For operating any accelerator including the HESR it is essential to measure the position at many places along the beam path without disturbing the beam too much. Of course, the intensity and the time structure of the beam are also of interest. Development and operation of such devices are covered by the beam diagnostics work package. Due to place restrictions it was necessary to integrate the beam position monitors into the sextupole magnets. Thus, the gap in the sextupole magnets is 140 mm instead of 100 mm in all other magnets. The performance of the first beam position monitors will be measured in 2015. Most other beam diagnostics components can be purchased. The read-out electronics will be supplied by our Slovenian partners.

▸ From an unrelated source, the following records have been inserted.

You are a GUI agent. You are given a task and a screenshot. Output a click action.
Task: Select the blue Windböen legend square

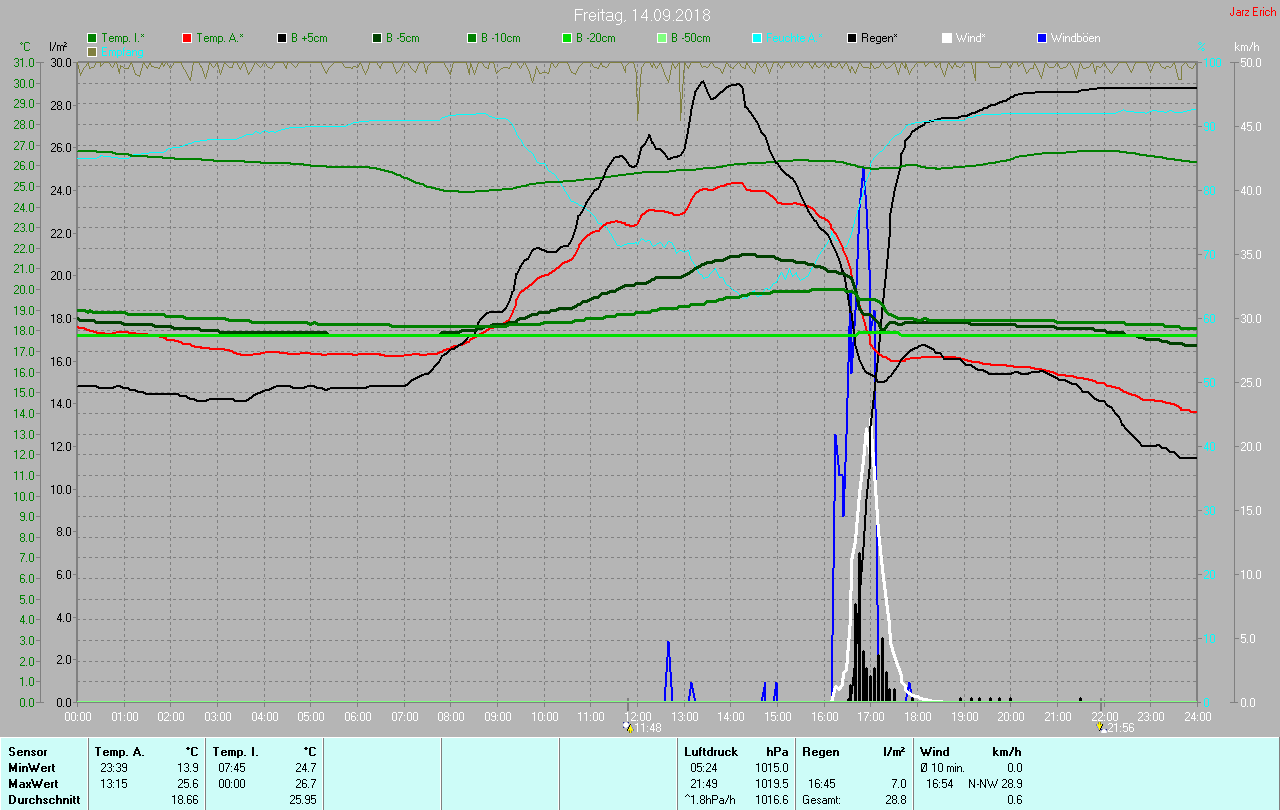click(1042, 38)
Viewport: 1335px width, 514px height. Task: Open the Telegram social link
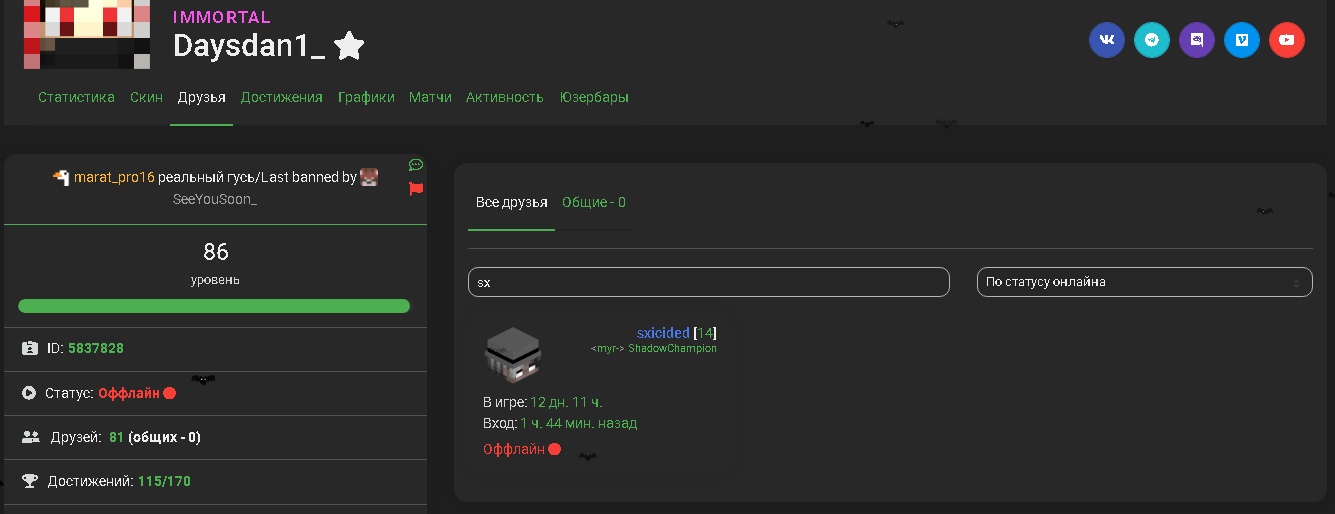(x=1152, y=40)
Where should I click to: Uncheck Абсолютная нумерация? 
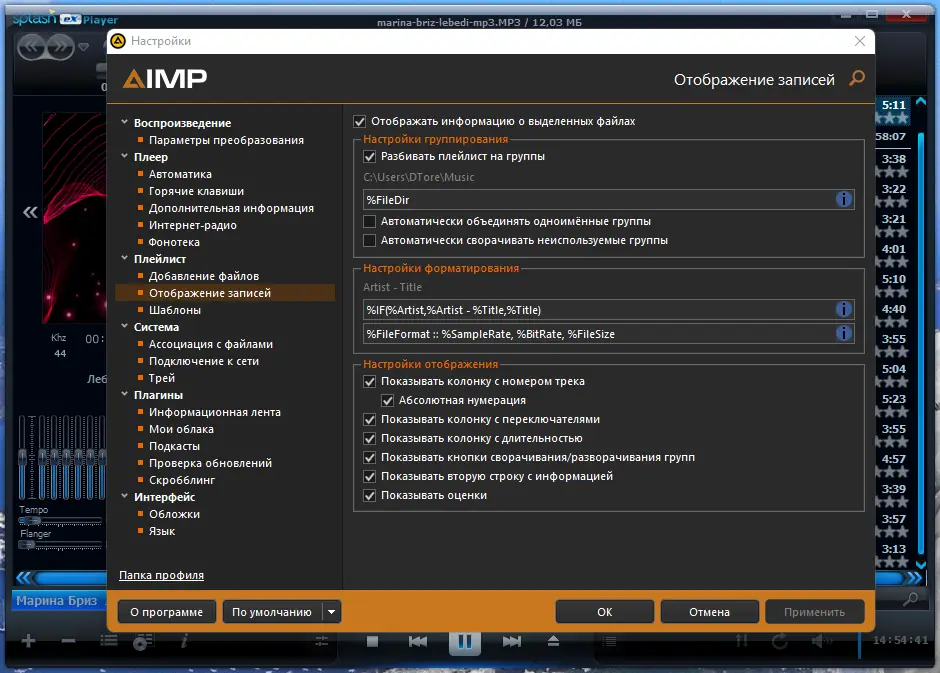[x=386, y=400]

When circulating particles in an accelerator hit other atoms their charge state will change and they will be lost. Consequently, setting up a suitable environment for charged particle beams always involves preparation of high quality vacuum. A large variety of tasks are bundled in the vacuum work package. All chambers which need evacuation are designed, manufactured and controlled. Number and kind of vacuum pumps are decided as well as number of valves and gauges. In addition, for all components girders have to be designed and manufactured allowing precision positioning on the 0.1 mm level for entrance and exit. Thus, any component has to be equipped with at least 3 fiducials. For being prepared for operation at a pressure lower than 10-9 mbar all beam tubes which later on will be accessible only with severe effort will be prepared with a getter layer (NEG) acting like a vacuum pump. This pumping ability can be activated by heating to app. 250°C. The corresponding increase in length of all components has to be taken into account already now to avoid deformations during a heating cycle. Also, smooth transport of components during assembly and in case of maintenance is within the responsibility of this work package which might be some challenge especially for the 4.2 m long and 35 t heavy dipole magnets.

Beam cooling (stochastic cooling, electron cooling)

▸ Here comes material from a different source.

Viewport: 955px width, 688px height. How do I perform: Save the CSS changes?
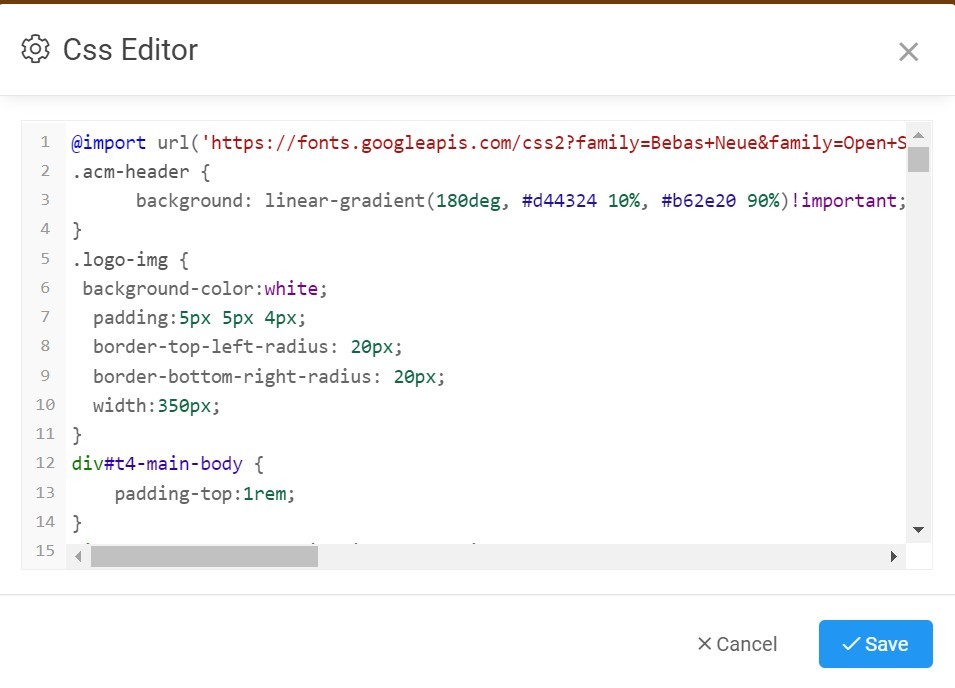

Each cooling method aims to reduce the spread of particle properties as position, direction of flight, velocity. If these parameters have a large spread the beam would be considered hot, otherwise cold.

In the start version the HESR will be equipped only with stochastic cooling. Many times per revolution (i.e. at a frequency of 2-4 GHz) the position of the particle beam is recorded at the sensor or pick-up. A correction signal is derived and sent to the actor or kicker (not to be confused with the injection kicker magnet). When the measured particles pass the kicker the correction signal is applied and the corrected particles will travel along a path closer to the ideal orbit. As the particles and the correction signal both travel with nearly the same velocity (speed of light), the correction signal has to take a short cut to be available at the kicker system in time. Pick-up and kicker are made of the same hardware. It has been developed and manufactured in Jülich. At the NICA accelerator in Russia these devices proved their capabilities.

A possible prototype for an electron cooler at injection energy of the HESR is being operated successfully at COSY to cool the proton beam at an energy of 2.4 GeV, which is the highest proton energy so far used at COSY for electron cooling.

Integration of experiments

Integration of the experiments into the accelerator is an important task which needs careful planning. Effects of the targets (objects that are hit by the particle beam) on the accelerator need to be minimized. The space for the detectors needs to be reserved. If dedicated magnets are to be used, decisions on compensating measures need to be taken. Frequently, the experiments require small beam spots at the target, which are only possible if considered already during the planning. State-of-the-art experiments need close cooperation between accelerator operators and experimentalists, and both areas are being merging. At the moment, there are two users planning experiments at HESR: One is the PANDA collaboration which is dedicated to experiments with protons and anti-protons in the energy region of the charm quark. The other user is the SPARC collaboration aiming at questions related to heavy ion physics.